What needs to be done. Copy each entry below exactly as it appears.

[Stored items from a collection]

☆ ☆ ☆ ☆ ☆ ☆ ☆

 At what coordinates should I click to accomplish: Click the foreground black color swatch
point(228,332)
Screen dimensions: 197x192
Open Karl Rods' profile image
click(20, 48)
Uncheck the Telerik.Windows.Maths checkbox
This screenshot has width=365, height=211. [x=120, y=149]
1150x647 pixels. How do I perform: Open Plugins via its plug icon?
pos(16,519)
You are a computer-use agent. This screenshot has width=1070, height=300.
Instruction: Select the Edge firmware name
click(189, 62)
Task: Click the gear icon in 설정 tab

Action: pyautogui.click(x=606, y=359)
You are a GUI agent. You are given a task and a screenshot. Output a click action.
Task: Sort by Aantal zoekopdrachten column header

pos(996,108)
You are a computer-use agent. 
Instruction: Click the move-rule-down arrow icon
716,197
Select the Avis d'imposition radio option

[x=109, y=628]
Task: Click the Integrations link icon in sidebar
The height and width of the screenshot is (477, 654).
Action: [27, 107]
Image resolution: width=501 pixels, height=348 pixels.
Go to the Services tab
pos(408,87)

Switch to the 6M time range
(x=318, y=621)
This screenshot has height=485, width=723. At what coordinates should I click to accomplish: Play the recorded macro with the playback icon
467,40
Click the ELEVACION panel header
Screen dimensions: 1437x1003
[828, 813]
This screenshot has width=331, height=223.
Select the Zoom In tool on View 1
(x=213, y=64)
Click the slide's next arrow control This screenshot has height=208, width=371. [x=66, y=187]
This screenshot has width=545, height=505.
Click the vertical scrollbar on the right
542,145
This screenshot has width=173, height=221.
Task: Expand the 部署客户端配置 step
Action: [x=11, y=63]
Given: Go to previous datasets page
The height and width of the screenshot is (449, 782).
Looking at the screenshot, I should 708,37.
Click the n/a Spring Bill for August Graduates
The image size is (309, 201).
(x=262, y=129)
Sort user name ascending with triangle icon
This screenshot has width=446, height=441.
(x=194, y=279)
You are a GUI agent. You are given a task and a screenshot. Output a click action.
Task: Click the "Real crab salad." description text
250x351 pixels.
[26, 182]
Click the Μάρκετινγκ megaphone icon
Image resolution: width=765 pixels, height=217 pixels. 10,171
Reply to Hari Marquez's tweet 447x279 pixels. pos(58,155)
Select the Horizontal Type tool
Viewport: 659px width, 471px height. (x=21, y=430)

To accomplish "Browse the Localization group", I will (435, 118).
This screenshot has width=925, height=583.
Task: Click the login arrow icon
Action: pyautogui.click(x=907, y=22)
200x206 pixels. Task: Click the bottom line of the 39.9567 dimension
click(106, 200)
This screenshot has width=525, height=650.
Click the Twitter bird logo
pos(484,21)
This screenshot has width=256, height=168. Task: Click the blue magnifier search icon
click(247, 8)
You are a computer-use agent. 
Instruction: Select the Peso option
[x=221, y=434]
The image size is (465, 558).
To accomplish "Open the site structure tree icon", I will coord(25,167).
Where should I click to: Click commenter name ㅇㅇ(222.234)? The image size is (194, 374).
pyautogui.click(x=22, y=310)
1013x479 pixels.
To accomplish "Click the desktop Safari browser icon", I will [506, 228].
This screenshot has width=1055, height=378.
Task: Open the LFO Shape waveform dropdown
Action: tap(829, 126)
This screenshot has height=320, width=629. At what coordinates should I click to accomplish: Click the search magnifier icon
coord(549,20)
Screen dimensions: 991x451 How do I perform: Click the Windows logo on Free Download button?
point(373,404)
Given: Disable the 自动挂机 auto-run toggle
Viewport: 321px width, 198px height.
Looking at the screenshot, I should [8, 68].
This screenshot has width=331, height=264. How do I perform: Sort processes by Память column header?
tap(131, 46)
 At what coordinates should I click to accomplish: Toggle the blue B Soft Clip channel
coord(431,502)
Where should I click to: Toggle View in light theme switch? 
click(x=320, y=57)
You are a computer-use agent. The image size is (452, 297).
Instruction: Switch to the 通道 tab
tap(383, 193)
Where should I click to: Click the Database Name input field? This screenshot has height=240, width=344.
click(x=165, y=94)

☆ ☆ ☆ ☆ ☆ ☆ ☆

Written response.
 At what coordinates should I click to accomplish: Click the foreground black color swatch
point(228,332)
Screen dimensions: 197x192
Open Karl Rods' profile image
click(20, 48)
Uncheck the Telerik.Windows.Maths checkbox
This screenshot has width=365, height=211. [x=120, y=149]
1150x647 pixels. How do I perform: Open Plugins via its plug icon?
pos(16,519)
You are a computer-use agent. This screenshot has width=1070, height=300.
Instruction: Select the Edge firmware name
click(189, 62)
Task: Click the gear icon in 설정 tab

Action: pyautogui.click(x=606, y=359)
You are a GUI agent. You are given a task and a screenshot. Output a click action.
Task: Sort by Aantal zoekopdrachten column header

pos(996,108)
You are a computer-use agent. 
Instruction: Click the move-rule-down arrow icon
716,197
Select the Avis d'imposition radio option

[x=109, y=628]
Task: Click the Integrations link icon in sidebar
The height and width of the screenshot is (477, 654).
Action: [27, 107]
Image resolution: width=501 pixels, height=348 pixels.
Go to the Services tab
pos(408,87)

Switch to the 6M time range
(x=318, y=621)
This screenshot has height=485, width=723. At what coordinates should I click to accomplish: Play the recorded macro with the playback icon
467,40
Click the ELEVACION panel header
Screen dimensions: 1437x1003
[828, 813]
This screenshot has width=331, height=223.
Select the Zoom In tool on View 1
(x=213, y=64)
Click the slide's next arrow control This screenshot has height=208, width=371. [x=66, y=187]
This screenshot has width=545, height=505.
Click the vertical scrollbar on the right
542,145
This screenshot has width=173, height=221.
Task: Expand the 部署客户端配置 step
Action: [x=11, y=63]
Given: Go to previous datasets page
The height and width of the screenshot is (449, 782).
Looking at the screenshot, I should 708,37.
Click the n/a Spring Bill for August Graduates
The image size is (309, 201).
(x=262, y=129)
Sort user name ascending with triangle icon
This screenshot has width=446, height=441.
(x=194, y=279)
You are a GUI agent. You are given a task and a screenshot. Output a click action.
Task: Click the "Real crab salad." description text
250x351 pixels.
[26, 182]
Click the Μάρκετινγκ megaphone icon
Image resolution: width=765 pixels, height=217 pixels. 10,171
Reply to Hari Marquez's tweet 447x279 pixels. pos(58,155)
Select the Horizontal Type tool
Viewport: 659px width, 471px height. (x=21, y=430)

To accomplish "Browse the Localization group", I will (435, 118).
This screenshot has width=925, height=583.
Task: Click the login arrow icon
Action: pyautogui.click(x=907, y=22)
200x206 pixels. Task: Click the bottom line of the 39.9567 dimension
click(106, 200)
This screenshot has width=525, height=650.
Click the Twitter bird logo
pos(484,21)
This screenshot has width=256, height=168. Task: Click the blue magnifier search icon
click(247, 8)
You are a computer-use agent. 
Instruction: Select the Peso option
[x=221, y=434]
The image size is (465, 558).
To accomplish "Open the site structure tree icon", I will coord(25,167).
Where should I click to: Click commenter name ㅇㅇ(222.234)? The image size is (194, 374).
pyautogui.click(x=22, y=310)
1013x479 pixels.
To accomplish "Click the desktop Safari browser icon", I will [506, 228].
This screenshot has width=1055, height=378.
Task: Open the LFO Shape waveform dropdown
Action: tap(829, 126)
This screenshot has height=320, width=629. At what coordinates should I click to accomplish: Click the search magnifier icon
coord(549,20)
Screen dimensions: 991x451 How do I perform: Click the Windows logo on Free Download button?
point(373,404)
Given: Disable the 自动挂机 auto-run toggle
Viewport: 321px width, 198px height.
Looking at the screenshot, I should [8, 68].
This screenshot has width=331, height=264. How do I perform: Sort processes by Память column header?
tap(131, 46)
 At what coordinates should I click to accomplish: Toggle the blue B Soft Clip channel
coord(431,502)
Where should I click to: Toggle View in light theme switch? 
click(x=320, y=57)
You are a computer-use agent. The image size is (452, 297).
Instruction: Switch to the 通道 tab
tap(383, 193)
Where should I click to: Click the Database Name input field? This screenshot has height=240, width=344.
click(x=165, y=94)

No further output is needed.